Diane Monroe

2018 PEW FELLOW
Updated
18 Jun 2018

diane-monroe-pew-fellow-2018-02-web.jpg

Diane Monroe, 2018 Pew Fellow. Photo courtesy of the artist. 

diane-monroe-pew-fellow-2018-05-web.jpg

Diane Monroe, 2018 Pew Fellow. Photo courtesy of the artist. 

diane-monroe-pew-fellow-2018-01-web.jpg

Diane Monroe, 2018 Pew Fellow. Photo courtesy of the artist. 

“What I feel is at stake in my work—and the work I long to do—is the courage and skill to escape/abandon classifications of style and genre in order to make music that speaks distinctively from my own history, experience, and imagination.”

A composer and violinist, Diane Monroe bridges classical string repertoire, jazz and blues improvisation, African and African American musical traditions, and contemporary experimental music. Lauded by The Philadelphia Inquirer for having “one foot in the old world and another stylish one in the new,” Monroe is known for her ability to expressively interpret and improvise varying musical styles and periods in both European classical and American jazz traditions. Her cross-genre work has included engagements with artists and groups such as Pew Fellows Bobby Zankel, Odean Pope, and John Blake; the Max Roach Double Quartet; Harlem Symphony Orchestra; and Bang on a Can All Stars.
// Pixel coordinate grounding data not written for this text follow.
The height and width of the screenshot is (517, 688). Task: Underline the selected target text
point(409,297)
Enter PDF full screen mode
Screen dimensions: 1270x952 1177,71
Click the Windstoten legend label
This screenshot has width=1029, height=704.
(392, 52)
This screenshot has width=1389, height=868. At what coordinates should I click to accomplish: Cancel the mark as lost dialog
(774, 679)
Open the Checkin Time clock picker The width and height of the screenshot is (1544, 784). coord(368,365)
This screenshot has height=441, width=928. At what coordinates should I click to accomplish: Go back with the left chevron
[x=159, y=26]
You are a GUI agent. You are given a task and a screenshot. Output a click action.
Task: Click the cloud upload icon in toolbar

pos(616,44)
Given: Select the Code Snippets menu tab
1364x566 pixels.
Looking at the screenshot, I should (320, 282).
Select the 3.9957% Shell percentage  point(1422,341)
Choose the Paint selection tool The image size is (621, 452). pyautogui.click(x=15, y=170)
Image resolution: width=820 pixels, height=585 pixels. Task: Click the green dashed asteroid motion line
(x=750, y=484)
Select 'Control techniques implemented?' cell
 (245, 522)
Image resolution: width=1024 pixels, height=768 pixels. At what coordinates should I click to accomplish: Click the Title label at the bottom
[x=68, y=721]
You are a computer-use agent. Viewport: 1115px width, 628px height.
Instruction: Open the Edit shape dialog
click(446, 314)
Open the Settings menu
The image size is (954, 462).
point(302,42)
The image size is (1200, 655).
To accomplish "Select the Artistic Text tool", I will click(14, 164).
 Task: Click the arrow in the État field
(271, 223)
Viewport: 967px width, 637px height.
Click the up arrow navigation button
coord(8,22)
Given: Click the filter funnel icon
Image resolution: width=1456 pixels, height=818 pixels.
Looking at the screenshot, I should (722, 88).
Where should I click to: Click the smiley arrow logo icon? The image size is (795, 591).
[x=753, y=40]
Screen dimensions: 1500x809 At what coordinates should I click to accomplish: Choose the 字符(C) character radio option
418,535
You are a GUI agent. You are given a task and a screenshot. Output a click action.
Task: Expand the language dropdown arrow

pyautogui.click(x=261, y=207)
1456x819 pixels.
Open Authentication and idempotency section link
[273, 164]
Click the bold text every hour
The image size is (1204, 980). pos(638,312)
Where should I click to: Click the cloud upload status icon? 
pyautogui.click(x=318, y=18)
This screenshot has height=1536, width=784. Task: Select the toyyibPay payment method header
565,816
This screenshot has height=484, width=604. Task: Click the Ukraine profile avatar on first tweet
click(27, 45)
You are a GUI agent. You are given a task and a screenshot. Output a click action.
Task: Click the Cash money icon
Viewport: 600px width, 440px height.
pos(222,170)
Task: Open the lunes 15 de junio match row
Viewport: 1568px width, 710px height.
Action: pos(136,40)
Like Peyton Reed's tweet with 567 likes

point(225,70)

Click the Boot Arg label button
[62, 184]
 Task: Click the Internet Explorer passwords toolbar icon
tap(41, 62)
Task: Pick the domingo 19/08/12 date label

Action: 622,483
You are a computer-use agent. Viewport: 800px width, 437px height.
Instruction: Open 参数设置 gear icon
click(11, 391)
Monroe has been leading her own ensembles for more than 15 years, including The Diane Monroe Quartet and a duo with her longtime musical partner, vibraphonist Tony Miceli, with whom she released the album Alone Together in 2014. Monroe received a 2018 Center Project grant to create Violin Woman, African Dreams, an evening-length suite inspired by Philadelphia’s The Colored Girls Museum, a singular house museum located in Philadelphia’s Germantown neighborhood.